IL GIORNALINO GRATUITO DEL COMITATO NO-ACQUA ROSSA


L'Associazione Melendugno Nostra-Comitato No-acquarossa comunica che, da Domenica 14 settembre 2008, in occasione della festa del Santo patrono San Niceta, sarà in distribuzione gratuita “Melendugnu Noscia”, il foglio di informazione dei cittadini melendugnesi.

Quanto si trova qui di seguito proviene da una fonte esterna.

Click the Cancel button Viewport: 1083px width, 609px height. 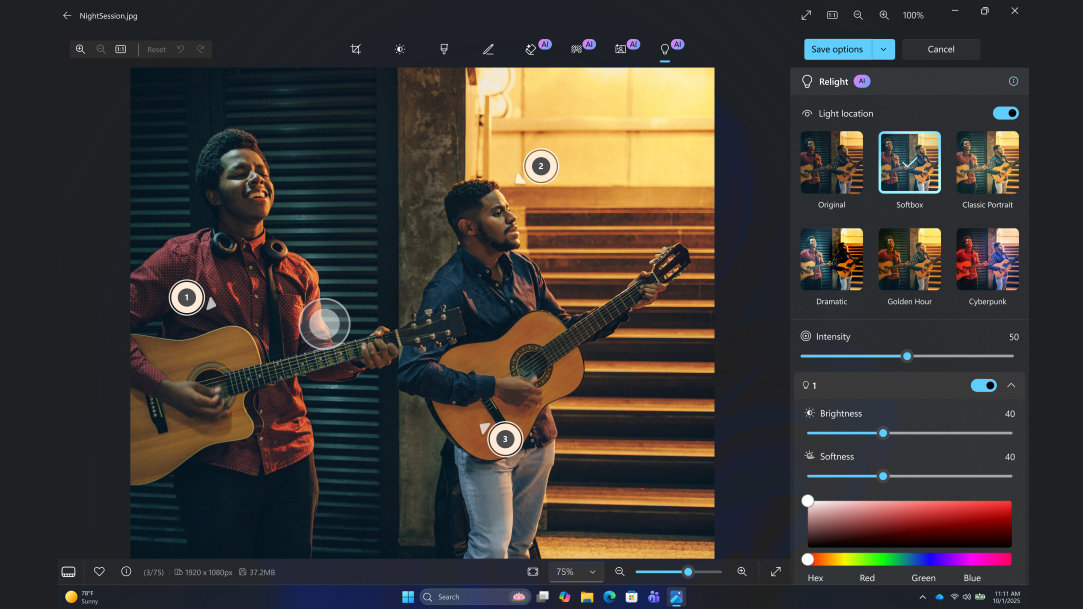940,48
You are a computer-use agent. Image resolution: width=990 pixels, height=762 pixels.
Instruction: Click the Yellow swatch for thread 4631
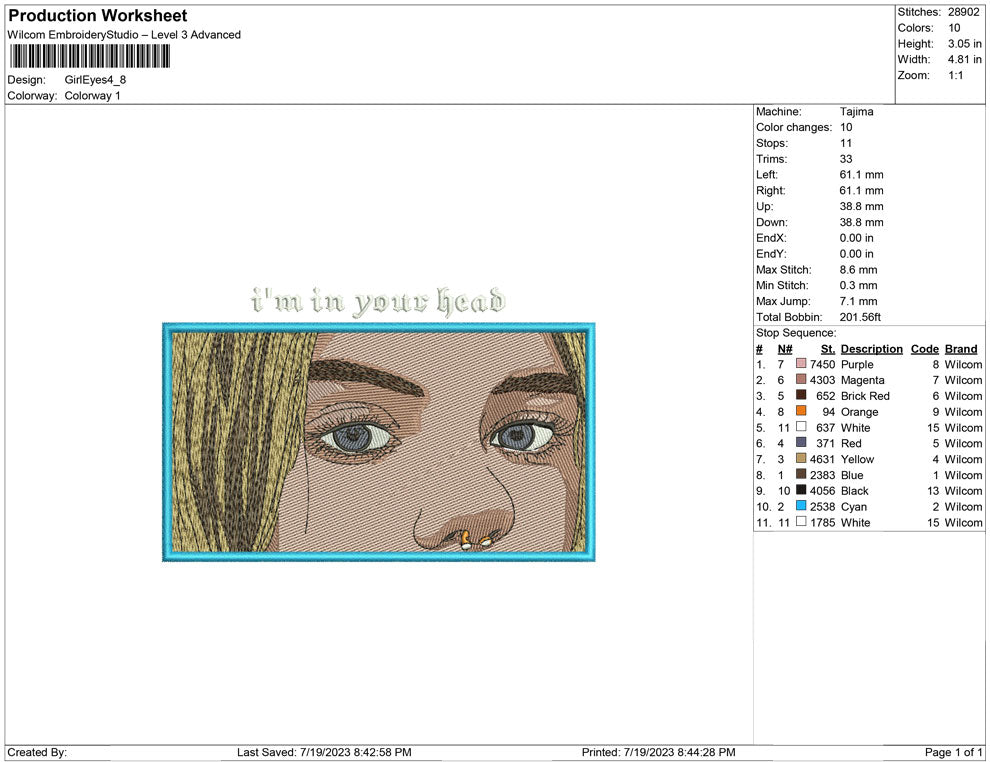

Il giornalino nasce dal bisogno della gente di avere un luogo su cui discutere i problemi della comunità melendugnese liberamente, senza costrizioni politiche né economiche, senza secondi pensieri, senza polemiche di parte, senza fini distruttivi, ma anzi col desiderio di promuovere i cittadini a protagonisti del proprio futuro.

I temi trattati si rivolgono soprattutto alle problematiche ambientali, acqua rossa in primo luogo, ma poi anche agli impianti a biomasse, agli inceneritori, alla raccolta differenziata dei rifiuti, alla drammatica situazione dei depuratori (che considerato l'odore disgustoso, che proviene da alcuni di essi, non smettono di dare preoccupazioni) e interviste a personaggi importanti della vita culturale e politica della città e alla proposta di indizione di referendum comunali in materia ambientale. La giusta evidenza viene, poi, data alla grande iniziativa “L'Analisi dell'acqua di rubinetto gratuita in tutte le vie cittadine e garantita dal Comitato no-acqua rossa” che ha permesso di scoprire, da subito, in prima uscita, che in via Roca e in via Buonarroti veniva distribuita, dall'Acquedotto Pugliese, ACQUA di gran lunga NON CONFORME ALLA LEGGE (Dgls. 31/01).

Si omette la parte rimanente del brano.